After decades of recording alarming declines in animals and plants, conservation experts have taken a more proactive approach, with a new “Green Status” launched on Saturday, billed as the first global measurement for tracking species recovery.
Since 1964, the International Union for the Conservation of Nature (IUCN) has assessed some 138,000 species for its Red List of Threatened Species, a powerful tool to highlight the plight of wildlife facing extinction.
Some 28 percent are currently at risk of vanishing forever.
Its new Green Status will act as a companion to this survival watchlist, looking at the extent to which species are depleted or restored compared to their historical population levels.
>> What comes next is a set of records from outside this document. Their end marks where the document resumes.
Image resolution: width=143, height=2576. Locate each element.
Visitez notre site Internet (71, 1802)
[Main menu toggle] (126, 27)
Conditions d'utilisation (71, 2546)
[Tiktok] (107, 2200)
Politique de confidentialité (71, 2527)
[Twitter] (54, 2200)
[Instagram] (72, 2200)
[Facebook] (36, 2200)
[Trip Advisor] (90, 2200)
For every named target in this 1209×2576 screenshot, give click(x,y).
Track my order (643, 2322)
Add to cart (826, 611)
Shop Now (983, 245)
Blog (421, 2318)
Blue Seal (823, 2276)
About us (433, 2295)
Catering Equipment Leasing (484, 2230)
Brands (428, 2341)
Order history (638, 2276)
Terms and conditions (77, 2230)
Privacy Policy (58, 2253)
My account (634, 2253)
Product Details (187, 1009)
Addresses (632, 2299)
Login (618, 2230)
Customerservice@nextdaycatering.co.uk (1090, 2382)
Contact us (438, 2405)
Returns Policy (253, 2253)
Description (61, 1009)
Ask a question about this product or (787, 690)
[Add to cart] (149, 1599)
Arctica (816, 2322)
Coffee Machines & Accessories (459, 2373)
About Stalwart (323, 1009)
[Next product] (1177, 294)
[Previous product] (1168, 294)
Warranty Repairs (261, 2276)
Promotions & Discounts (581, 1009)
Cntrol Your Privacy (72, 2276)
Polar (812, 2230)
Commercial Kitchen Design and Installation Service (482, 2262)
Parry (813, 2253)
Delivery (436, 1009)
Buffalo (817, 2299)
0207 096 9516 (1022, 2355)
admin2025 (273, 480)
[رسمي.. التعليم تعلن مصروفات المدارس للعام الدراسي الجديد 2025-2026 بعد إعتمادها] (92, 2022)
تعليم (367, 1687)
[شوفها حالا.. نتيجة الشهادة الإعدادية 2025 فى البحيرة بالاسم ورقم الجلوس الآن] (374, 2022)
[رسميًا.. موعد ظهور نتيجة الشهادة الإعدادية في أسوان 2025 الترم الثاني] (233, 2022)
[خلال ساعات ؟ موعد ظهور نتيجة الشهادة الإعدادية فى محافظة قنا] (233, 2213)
The initiative aims “to measure species recoveries in a standardised way, which has never been done before”, Green Status co-chair Molly Grace told a news conference Saturday during the IUCN congress in Marseille.
But it also looks to “incentivise conservation action”, with evaluations of how well past preservation efforts have worked, as well as projections for how effective future ones will be.
It was born of a realisation that “preventing extinction alone is not enough”, said Grace, a professor at the University of Oxford.
Beyond the first step of stopping a species from disappearing entirely, “once it’s out of danger, what does recovery look like?”
Efforts to halt extensive declines in numbers and diversity of animals and plants have largely failed to stop losses in the face of rampant habitat destruction, overexploitation and illegal wildlife trade.
In 2019 the UN’s biodiversity experts warned that a million species were nearing extinction.